PAR M. OLIVIER MERSON[1].
AVRIL ET MAI 1857. — TEXTE ET DESSINS INÉDITS.




De Coïmbre à Pombal et à Leiria. — Batalha. Le curé de Batalha. — Alcobaça. — D’Alcobaça à Thomar. — Porto de Moz. — La Serra d’Albardos. — Aleixo. — As contrabandistas ! — Ourem. — Thomar. — Un cicérone. — Santarem. — Lisbonne. — Belém. — Cintra. — Mafra — Conclusion.


XIX

Le 4 mai, à la petite pointe du jour, nous nous mettons en route pour Pombal.

Le ciel est triste et humide, le temps morose ; des paquets de nuages floconneux et immobiles voilent le soleil.

Nous sommes à cheval.

De Coïmbre, la route nous conduit à Condeixa à Nova, gros bourg d’un millier d’habitants. Nous nous dirigeons ensuite à gauche, pour joindre Condeixa à Velha. Là, nous nous heurtons à de grands pans de murs étendus à terre, restes d’une forteresse trouée, hachée, réduite à rien. On nous fait voir aussi quelque chose d’assez peu reconnaissable, qu’on nous donne pour d’anciens bains romains. Nous continuons sur Redinha. De temps à autre, nous voyons poindre de terre des fûts de colonnes, des tronçons de murailles, des bouts d’inscriptions de deux mille ans plus vieux que nous ; enfin, reprenant la grande route, nous arrivons à Pombal, en Estramadure.

La ville est petite, mais assez agréable et pas trop abandonnée des hommes. Elle compte près de 1000 habitants. On y voit quelques ruines intéressantes, entre autres celles d’une ancienne chapelle de templiers, où l’on saisit des traces d’architecture sarrasine, et celles d’un très-vieux château, offrant dans quelques détails encore visibles, l’accouplement des styles arabe et chrétien.

Le 5, nous faisons route pour Leiria. La chaleur est accablante, le paysage triste, solitaire, aride et misérable. C’est à peine si de loin en loin un moulin montre ses ailes en as de cœur, immobiles faute de brise. Nous apercevons aussi deux ou trois noras, puits à chapelets que les Arabes ont mis là et que les Portugais ont conservé sans en rien modifier, sans en changer le moindre rouage, la plus mince cheville, et nous rencontrons une troupe de mulets portant des paniers dont l’extrémité inférieure traîne presque à terre, en tous points semblables à ceux dont se servent encore les Africains, maîtres autrefois de ce pays. Ces paniers sont bombés de tangerinas[2]. Joseph tiraille, à droite, le gibier qui passe ; j’en fais autant à gauche ; M. Smith chante un air de la Catalina, opéra espagnol, imité quant au livret de l’Étoile du nord, et Christoval assis sur sa mule, les jambes pendantes d’un seul côté, une houssine à la main, roucoule une interminable andalousade dont les paroles le font sourire de ce sourire pacifiquement féroce dont j’ai parlé. Nous pénétrons bientôt dans une contrée assez bien cultivée, plantée de pins plusieurs fois séculaires ; nous passons une rivière appelée le Lis et nous mettons pied à terre à Leiria.

OBJECTIF 1: Dans les lignes de données, remplacez « Privacy Policy » par « Politique de confidentialité » en commençant à la ligne qui contient « Blog (244, 2437) » et en vous arrêtant à la fin des lignes. Ne modifiez rien d'autre et n'incluez pas les images.

DONNÉES DE L'EXERCICE:
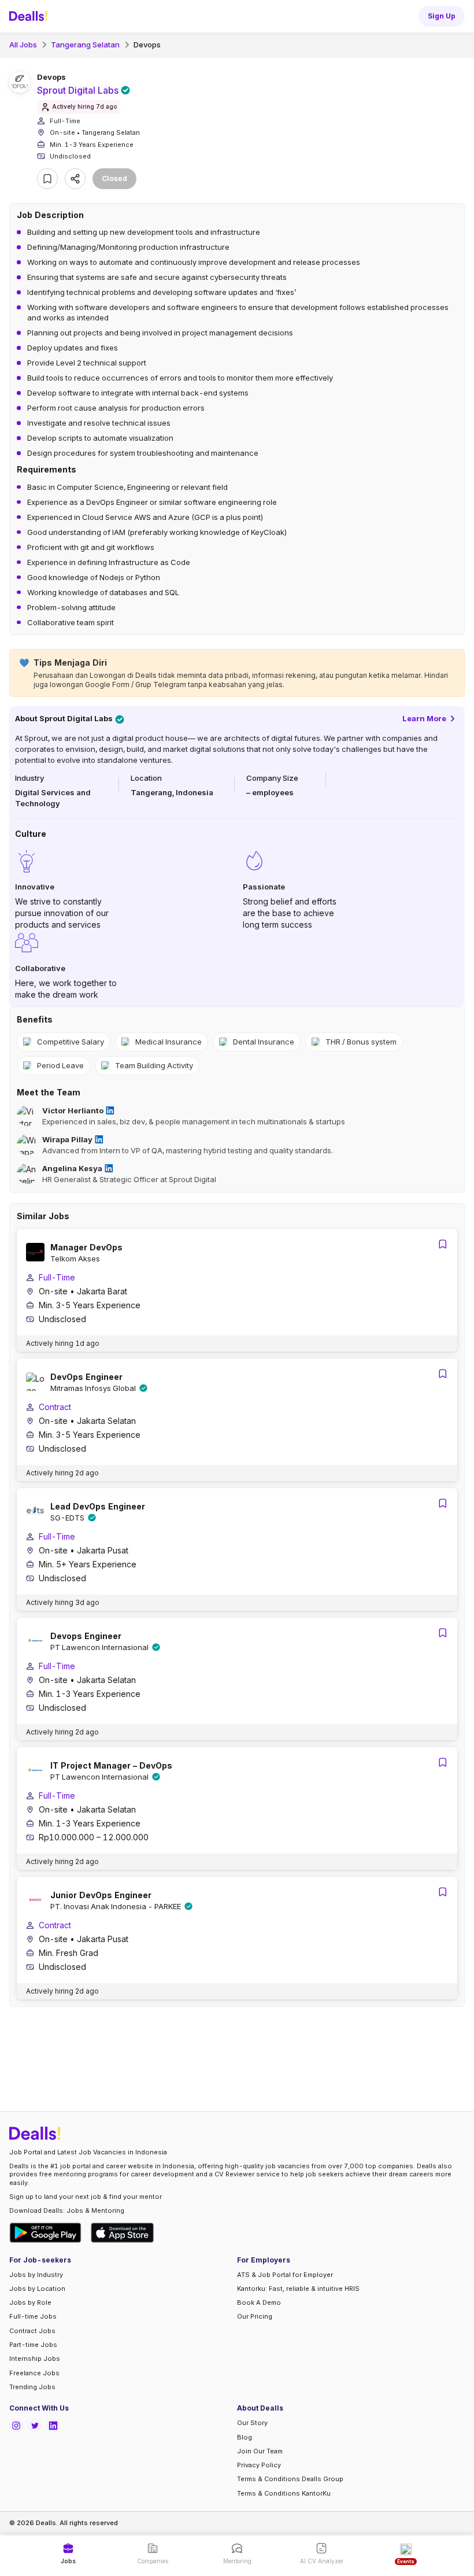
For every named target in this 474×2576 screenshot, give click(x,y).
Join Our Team (260, 2451)
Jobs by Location (37, 2289)
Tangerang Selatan (85, 44)
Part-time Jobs (33, 2345)
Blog (244, 2437)
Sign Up (442, 16)
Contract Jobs (32, 2331)
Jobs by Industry (36, 2275)
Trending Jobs (32, 2387)
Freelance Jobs (34, 2373)
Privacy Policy (259, 2465)
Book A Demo (259, 2302)
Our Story (252, 2423)
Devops (147, 44)
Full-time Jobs (33, 2316)
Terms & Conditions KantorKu (284, 2493)
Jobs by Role (30, 2302)
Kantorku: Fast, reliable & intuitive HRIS (298, 2289)
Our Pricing (254, 2316)
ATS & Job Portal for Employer (285, 2275)
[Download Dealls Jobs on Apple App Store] (122, 2233)
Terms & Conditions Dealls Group (290, 2479)
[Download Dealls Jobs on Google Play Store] (45, 2233)
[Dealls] (30, 16)
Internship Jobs (34, 2358)
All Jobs (23, 44)
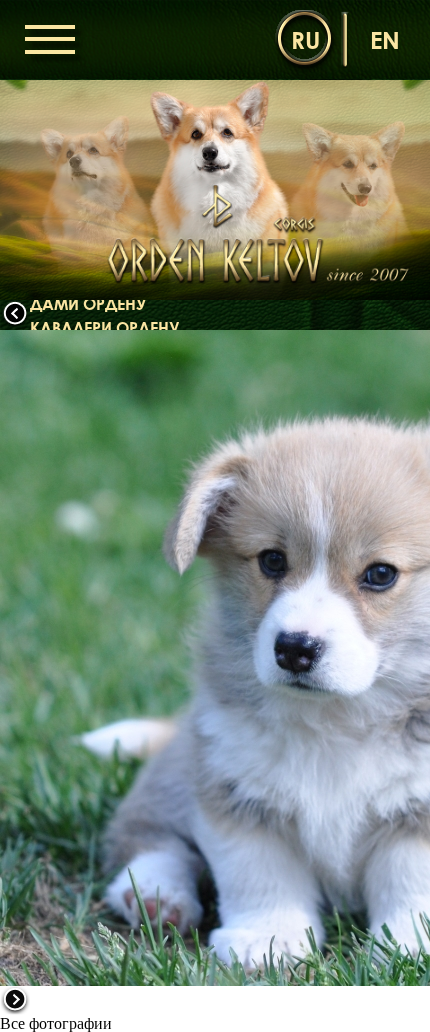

OBJECTIF 2: Recopiez mot pour mot la partie de l'extrait qui commence par « PAR M. OLIVIER » et se termine après « Mafra — Conclusion. ».

RÉPONSE COMPLÈTE 1:
Blog (244, 2437)
Sign Up (442, 16)
Contract Jobs (32, 2331)
Jobs by Industry (36, 2275)
Trending Jobs (32, 2387)
Freelance Jobs (34, 2373)
Politique de confidentialité (259, 2465)
Book A Demo (259, 2302)
Our Story (252, 2423)
Devops (147, 44)
Full-time Jobs (33, 2316)
Terms & Conditions KantorKu (284, 2493)
Jobs by Role (30, 2302)
Kantorku: Fast, reliable & intuitive HRIS (298, 2289)
Our Pricing (254, 2316)
ATS & Job Portal for Employer (285, 2275)
[Download Dealls Jobs on Apple App Store] (122, 2233)
Terms & Conditions Dealls Group (290, 2479)
[Download Dealls Jobs on Google Play Store] (45, 2233)
[Dealls] (30, 16)
Internship Jobs (34, 2358)
All Jobs (23, 44)

RÉPONSE COMPLÈTE 2:
PAR M. OLIVIER MERSON[1].
AVRIL ET MAI 1857. — TEXTE ET DESSINS INÉDITS.




De Coïmbre à Pombal et à Leiria. — Batalha. Le curé de Batalha. — Alcobaça. — D’Alcobaça à Thomar. — Porto de Moz. — La Serra d’Albardos. — Aleixo. — As contrabandistas ! — Ourem. — Thomar. — Un cicérone. — Santarem. — Lisbonne. — Belém. — Cintra. — Mafra — Conclusion.